(MATERIAL PROVIDED begins)
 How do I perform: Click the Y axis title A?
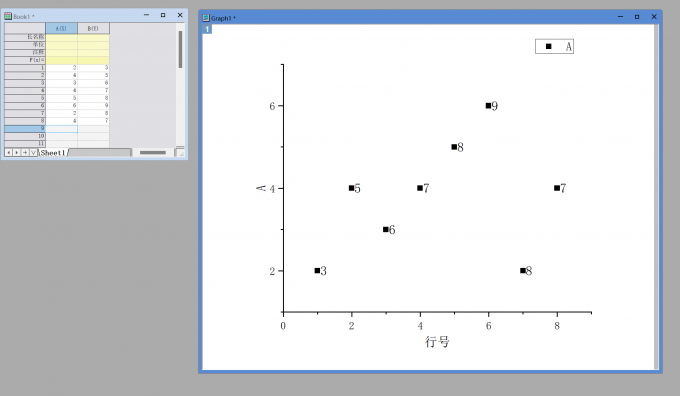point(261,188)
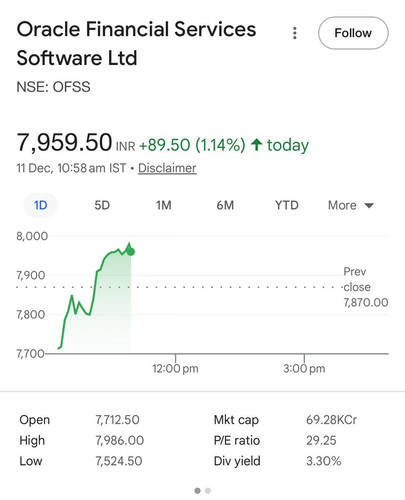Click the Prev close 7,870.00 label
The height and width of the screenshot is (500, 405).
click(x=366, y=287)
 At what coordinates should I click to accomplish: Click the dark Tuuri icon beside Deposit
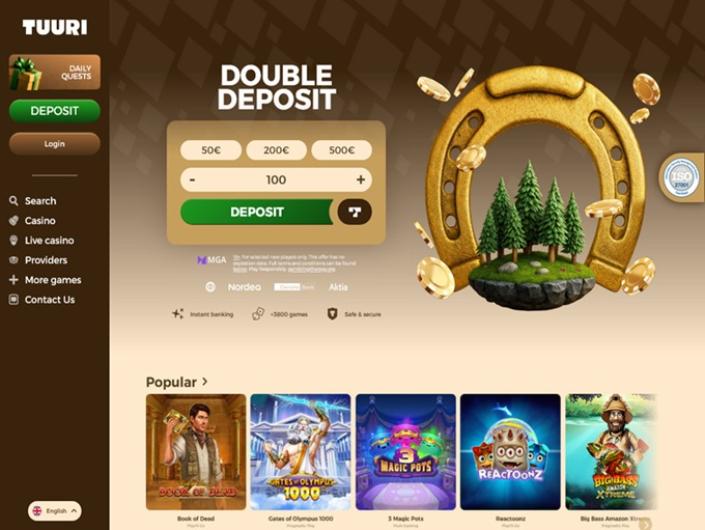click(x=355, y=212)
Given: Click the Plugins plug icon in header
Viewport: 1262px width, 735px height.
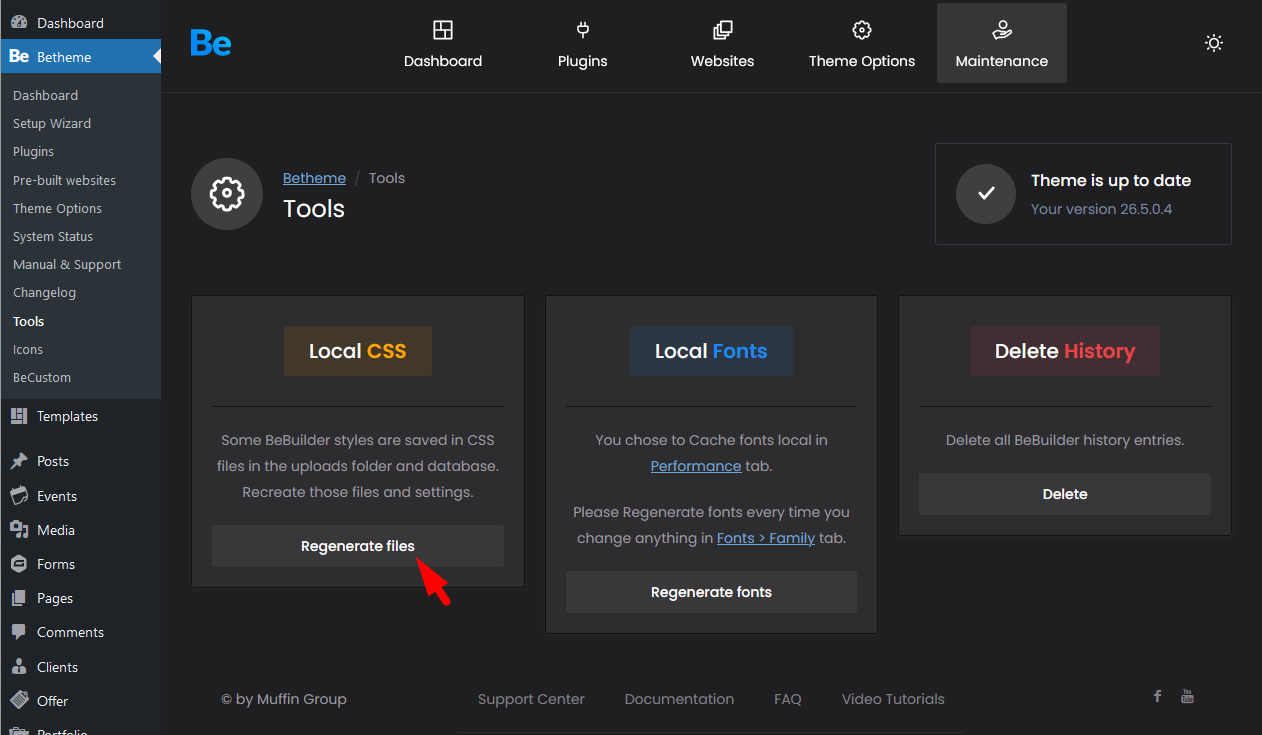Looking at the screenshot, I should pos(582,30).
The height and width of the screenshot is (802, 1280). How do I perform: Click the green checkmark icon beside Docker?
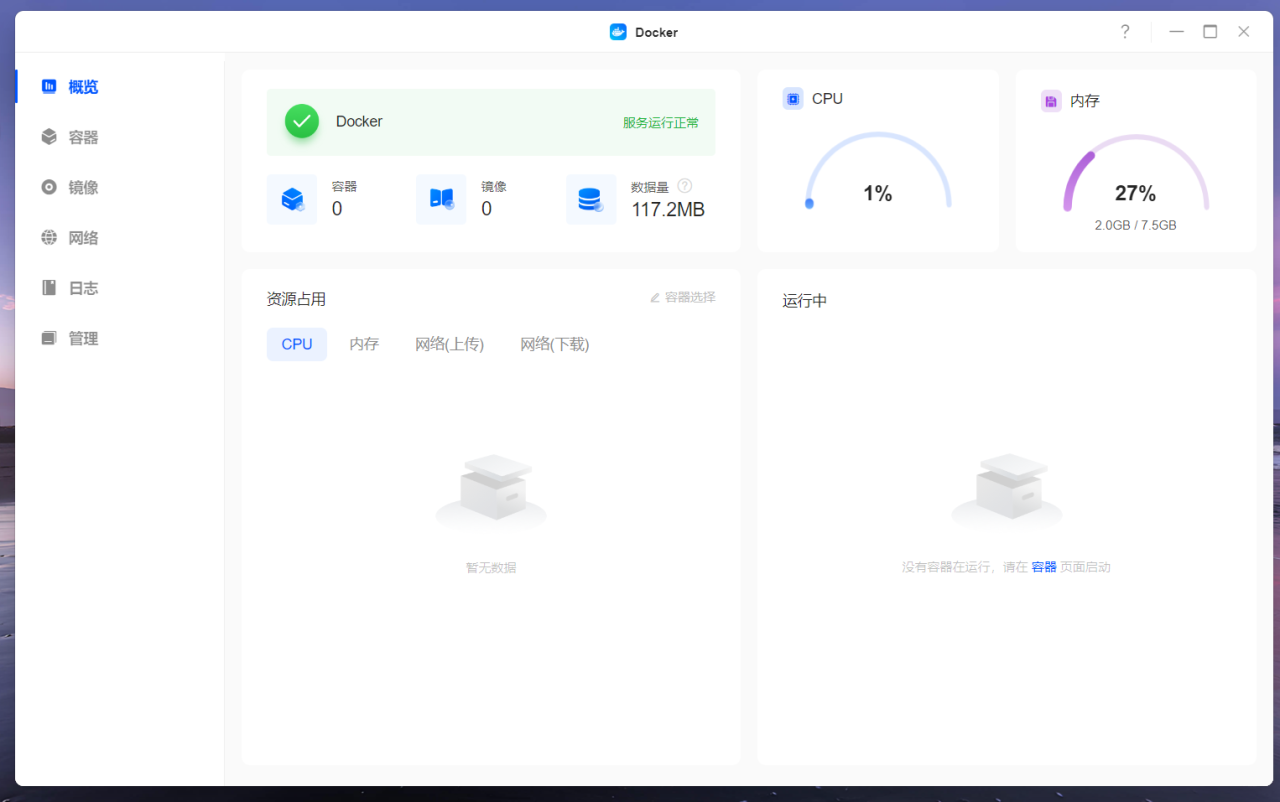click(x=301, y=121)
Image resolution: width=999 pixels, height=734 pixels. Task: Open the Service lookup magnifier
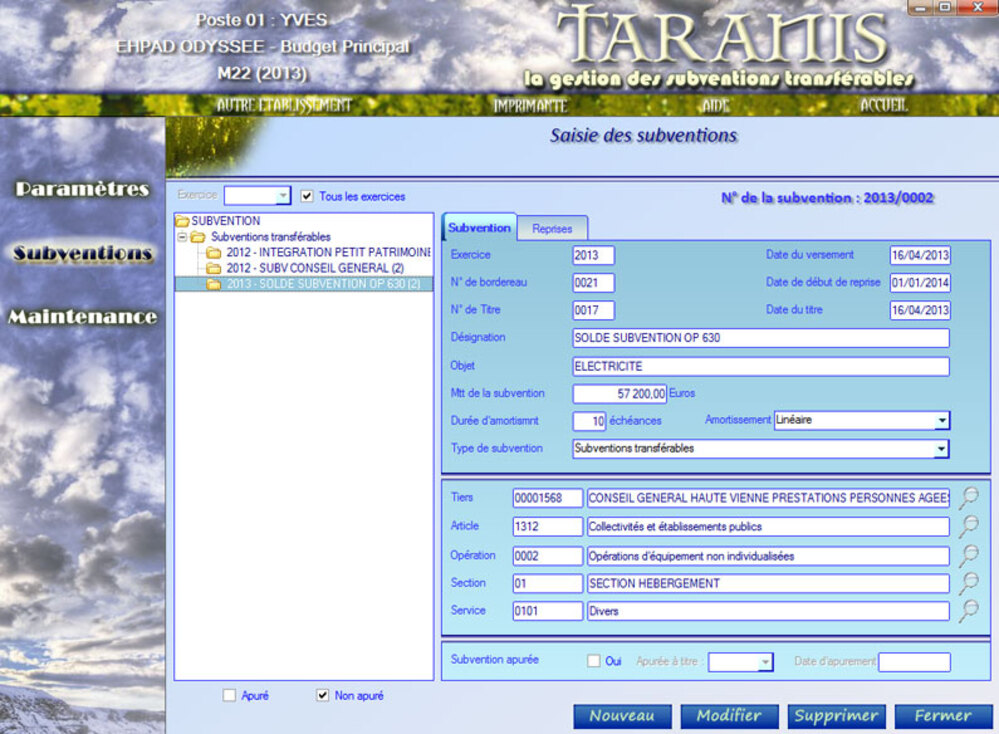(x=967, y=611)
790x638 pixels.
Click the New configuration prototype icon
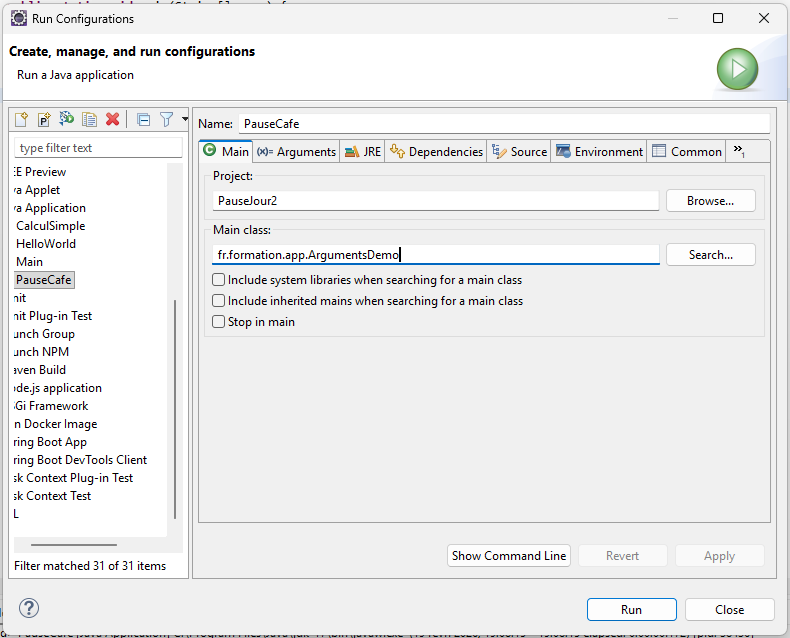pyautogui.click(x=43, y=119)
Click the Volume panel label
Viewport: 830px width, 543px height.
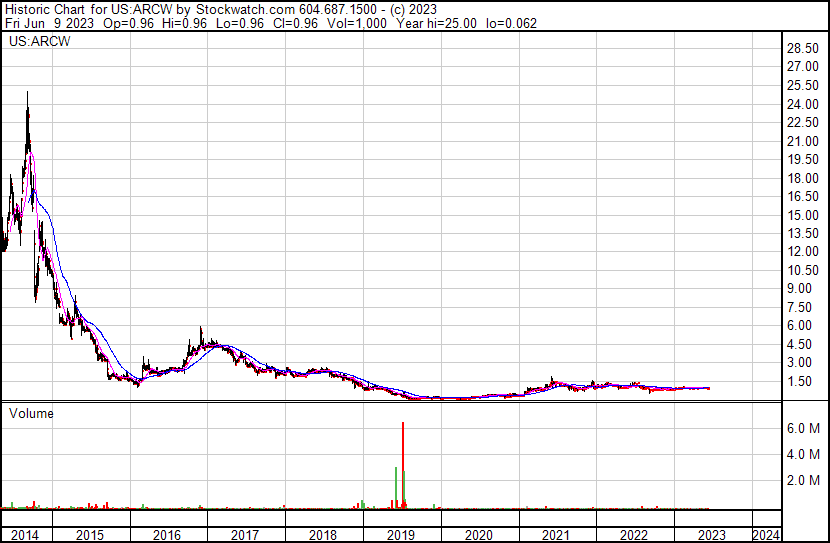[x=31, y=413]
(MATERIAL PROVIDED ends)
• [WHAT TO WORK ON]: Quote, without alteration, the lines running from the line containing "At what coordinates" to the last line of the entries, and include no pictures.

• [FINISHED EXERCISE]:
 At what coordinates should I click to accomplish: Click the dark Tuuri icon beside Deposit
click(x=355, y=212)
Given: Click the Plugins plug icon in header
Viewport: 1262px width, 735px height.
Looking at the screenshot, I should pos(582,30).
The height and width of the screenshot is (802, 1280). How do I perform: Click the green checkmark icon beside Docker?
click(x=301, y=121)
Image resolution: width=999 pixels, height=734 pixels. Task: Open the Service lookup magnifier
(x=967, y=611)
790x638 pixels.
Click the New configuration prototype icon
pyautogui.click(x=43, y=119)
Click the Volume panel label
Viewport: 830px width, 543px height.
[x=31, y=413]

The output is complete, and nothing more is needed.